THINGS TO DO
[1] According to the art blog excerpt, what illness caused Grant Wood's death?
[2] For each statement, say whether it agrees with the art blog excerpt, and quote the words that decide it: (a) Grant Wood's best-known work is "American Gothic." (b) Eisner usually drew Connie Rodd all dressed up. (c) The Buick advertisement fragment carries Barclay's signature.
[3] Resume the art blog excerpt after its last sentence.

DOCUMENT EXCERPT

A one-off by Eisner for a friend.

PS The Preventive Maintenance Monthly is covered by Wikipedia here. Above is a recurring character, Miss Connie Rodd. Without her, PS readership would have been drastically fewer.

Let me explain her name to non- English speakers and others not familiar with piston-driven motors. It refers to connecting rods that link pistons to crank shafts. Her first name, Connie, is a diminutive of Constance, and the extra "d" on the last name creates an actual last name found here and there.

In the first image of Connie, she is all dressed up, something unusual. Normally Eisner had her dressed in army fatigue clothing as seen here. Note how skillfully Eisner depicts her gestures in the bottom image.

Thursday, April 21, 2016

Towards the End: Grant Wood

Grant Wood (1891-1942) was what was called a "Regionalist" or "American Scene" painter, his best-known work being the truly iconic "American Gothic." His Wikipedia entry is here.

I wrote an "In the Beginning" post about Wood here, and included images of paintings from mid-career along with one from the year before his death from pancreatic cancer.

The present post features paintings dated 1939, 1940 and 1941, when he was 48-50, prime ages for many artists. So, unlike some Towards the End subjects, there is not much difference from his most famous works made when he was in his early-mid 40s. The main difference is that some tend to be a little bit less Moderne, simplified, geometrically-solid than the early 1930s paintings.

Gallery

Haying - 1939

New Road - 1939

Parson Weems' Fable - 1939

January - 1940

Sentimental Ballad - 1940

Spring in the Country - 1941

Spring in Town - 1941

Monday, April 18, 2016

McClelland Barclay's Gentle Smiles

McClelland Barclay (1891-1943) had a highly successful career in illustration until the ship he was on was sunk by the Japanese in the South Pacific during World War 2. Biographical information is here, and one of my previous references to him is here.

The theme of the present post originated in a fragment of an illustration for a Buick advertisement I noticed in a book. I don't know whether or not the image was cropped (I've failed to locate the original ad on the Internet), but what I have bears no signature.

The man and women pictured  in the car have gentle little smiles, an expression that strikes me as being surprisingly rare in advertising. So who painted that illustration? My guess is that it was Barclay. As evidence, I present below several known Barclay illustrations showing people with similar expressions. Furthermore, it is known that Barclay occasionally illustrated Buick advertisements. Let me know whether or not my guess is correct.

Saved data entries
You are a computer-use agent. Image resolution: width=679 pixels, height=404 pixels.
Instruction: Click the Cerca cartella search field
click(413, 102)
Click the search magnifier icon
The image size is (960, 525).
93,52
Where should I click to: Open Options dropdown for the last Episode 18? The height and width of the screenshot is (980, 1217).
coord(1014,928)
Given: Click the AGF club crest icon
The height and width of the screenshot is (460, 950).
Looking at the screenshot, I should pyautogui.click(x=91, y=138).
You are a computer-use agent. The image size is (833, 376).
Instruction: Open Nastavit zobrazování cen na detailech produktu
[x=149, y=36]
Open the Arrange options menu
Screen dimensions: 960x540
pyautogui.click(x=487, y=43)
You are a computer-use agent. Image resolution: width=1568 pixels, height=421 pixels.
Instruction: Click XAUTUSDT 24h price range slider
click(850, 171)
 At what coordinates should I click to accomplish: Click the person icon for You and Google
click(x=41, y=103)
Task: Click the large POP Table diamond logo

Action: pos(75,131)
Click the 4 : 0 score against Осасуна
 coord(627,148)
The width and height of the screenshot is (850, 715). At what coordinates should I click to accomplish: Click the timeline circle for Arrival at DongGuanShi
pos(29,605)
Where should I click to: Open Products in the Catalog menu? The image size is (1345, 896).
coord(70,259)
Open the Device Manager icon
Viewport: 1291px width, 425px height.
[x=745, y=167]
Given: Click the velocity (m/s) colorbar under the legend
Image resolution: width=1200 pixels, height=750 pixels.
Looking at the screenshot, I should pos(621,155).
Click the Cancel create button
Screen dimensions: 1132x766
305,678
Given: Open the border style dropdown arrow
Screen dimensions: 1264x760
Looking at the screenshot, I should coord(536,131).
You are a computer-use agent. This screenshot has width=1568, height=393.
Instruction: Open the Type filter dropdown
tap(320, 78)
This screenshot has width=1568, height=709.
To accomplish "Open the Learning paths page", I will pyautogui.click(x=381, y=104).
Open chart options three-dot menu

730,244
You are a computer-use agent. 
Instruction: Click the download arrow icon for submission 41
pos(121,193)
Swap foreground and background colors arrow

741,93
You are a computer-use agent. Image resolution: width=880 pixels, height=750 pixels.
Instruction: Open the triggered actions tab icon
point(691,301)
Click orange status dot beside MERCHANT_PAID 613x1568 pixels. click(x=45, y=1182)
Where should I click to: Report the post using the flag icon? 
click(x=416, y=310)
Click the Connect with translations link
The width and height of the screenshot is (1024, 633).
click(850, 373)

EXPECTED RESULTS
[1] Pancreatic cancer.

[2]
(a) Yes: "his best-known work being the truly iconic "American Gothic.""
(b) No: "Normally Eisner had her dressed in army fatigue clothing as seen here."
(c) No: "but what I have bears no signature."

[3]
Gallery

Illustration for Buick advertisement - 1930
This is the unsigned (or cropped out) image and those gentle smiles.

College Humor cover - February 1926

Fond Departure - c.1922

Fisher Body advertisement - 1929

Fisher Body advertisement - 1928

Jantzen advertisement - 1926

Country Gentleman cover - February 1928

Country Gentlemen cover - April 1926

Thursday, April 14, 2016

Glen Orbik's Drawings

I was shocked to learn that Glen Orbik (1963-2015) died. He didn't die as young as Toulouse-Lautrec and others who never saw their 40th birthdays. But getting snuffed out by cancer at 51 or 52 makes for a relatively short lifespan nowadays. I enjoyed viewing most of his illustration work and regret that no further "noir" paperback book covers will be forthcoming.

There is surprisingly little in the way of biographical regarding Orbik. A brief Wikipedia entry is here, and here is a snippet on his Web site.

Orbik was a student of illustrator Fred Fixler and eventually took over Fixler's teaching duties while pursuing commercial work. He cites as influences "Robert McGinnis, Gil Elvgren, Dean Cornwell, Mead Schaeffer, Andrew Loomis, John Buscema... and a healthy dose of Norman Rockwell." That is a fine set of inspirations.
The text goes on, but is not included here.